Peut-on, oui ou non, poster des photos de nos enfants sur les réseaux sociaux ? Vaste débat. Cette question a été récemment remise au goût du jour en Allemagne, où une campagne de fonds intitulée "ErstDenkenDannPosten" ("Réfléchissez avant de poster") sensibilise les parents et les incite à faire preuve de prudence avant de diffuser des photos de leurs rejetons sur la toile. La plupart du temps, cela part d'une bonne intention. Bébé ouvre ses premiers cadeaux coiffé d'un mini-bonnet de Père Noël, pendant que son grand frère essaye sa trottinette flambant neuve pour la toute première fois... Le tableau est tellement touchant que vous avez envie d'en faire profiter tous vos proches. Alors, ni une, ni deux vous balancez la photo sur Instagram ou sur Facebook (ou bien les deux) et attendez impatiemment les commentaires attendris et enjoués de vos amis.
Présentée ainsi, on peut se dire que cette pratique n'a rien de bien méchante et qu'après tout, elle s'inscrit totalement dans l'air du temps. Sauf que. Comme le rappellent les initiateurs d'ErstDenkenDannPosten, en plus des éventuels prédateurs sexuels auxquels vos photos exposent vos enfants, se pose également la question du droit à l'image.
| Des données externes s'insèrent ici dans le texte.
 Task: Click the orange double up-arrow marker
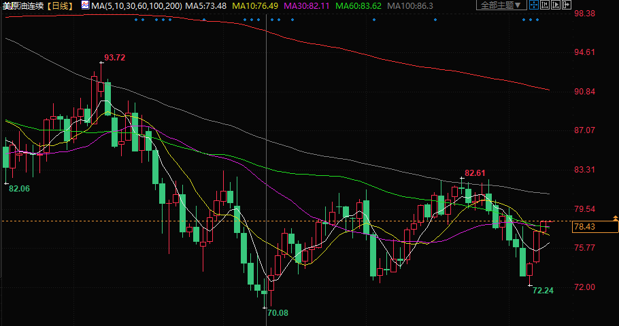pyautogui.click(x=615, y=217)
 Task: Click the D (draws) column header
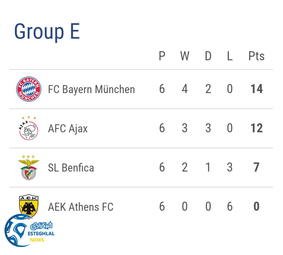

La campagne allemande a d'ailleurs diffusé plusieurs images sur Twitter estampillées du hashtag : "#MeinBildGehörtMir" (en français, "Mon image m'appartient"). L'une d'entre elles montrent des enfants qui cachent leur visage et avec la légende : "Chère Maman, cher Papa. Vous avez bien le droit d'être fiers de moi ! [...] Il y a des photos particulièrement gênantes et mignonnes que vous aimez partager avec vos amis. Mais internet n'est pas un album privé."
En Allemagne, explique Johanna Luyssen, correspondante à Berlin pour Libération qui a repéré la campagne, la notion de droit à l'image et d'auteur est bien plus présente qu'en France. "Je sais aussi qu'ici, prendre une photo d'un plat au restaurant et la diffuser sur Instagram peut être considéré comme une atteinte au droit d'auteur", commente la journaliste. En mars 2016, la gendarmerie nationale française avait cependant tiré la sonnette d'alarme en diffusant des messages de prévention sur Facebook avec pour slogan : "Préservez vos enfants".
Cette initiative faisait suite au succès du "Motherhood Challenge", un défi lancé sur Facebook qui consistait à publier 3 photos de son enfant sur le réseau social, puis à "taguer" dix amis pour les inciter à les imiter. Les ordres françaises ont rappelé aux parents qu'en plus des risques d'exposer son enfant à un large public sur la toile -dont des prédateurs sexuels- celui-ci pouvait également faire l'objet de moqueries de la part de ses petits camarades de classe. Sans oublier que certaines de ces photos peuvent ne jamais disparaître vraiment de la toile. Un risque d'autant plus important lorsque vos photos Facebook sont "publiques" - car facilement retrouvables sur Google Images.
Bien sûr, la pratique n'est pas interdite. Mais si vous souhaitez partager vos photos de famille avec vos proches, il convient de prendre quelques précautions au préalable. Il est très important de bien paramétrer son compte en mode "privé" ou de partager ces clichés via des messages privés afin d'en limiter au maximum l'accès, d'éviter de "tagger" les personnes qui apparaissent sur les photos et de ne mentionner aucune information personnelle dans le post (nom de l'école de l'enfant, adresse etc), préconise la Commission nationale de l'informatique et des libertés (CNIL).
Pour rappel, l'article 226-1 du code pénal français prévoit que toute personne ayant diffusé ou publié des images d'un tiers sans son consentement encourt une peine d'un an de prison ou une amende de 45 000 euros. Au vu de la loi, les parents qui diffusent des photos de leur enfant ne sont pas donc pas à l'abri de se voir poursuivre en justice dans quelques années par leur progéniture. Un scénario inévitable selon Eric Delcroix, spécialiste des réseaux sociaux et de l'identité numérique interrogé par Le Monde : "Certains enfants attaqueront leurs parents sur le Web dans une dizaine d'années. C'est certain. Là, il est trop tôt pour que cela arrive car les réseaux sociaux ne sont pas assez vieux. Les parents ont du mal à percevoir le côté négatif de leurs actes."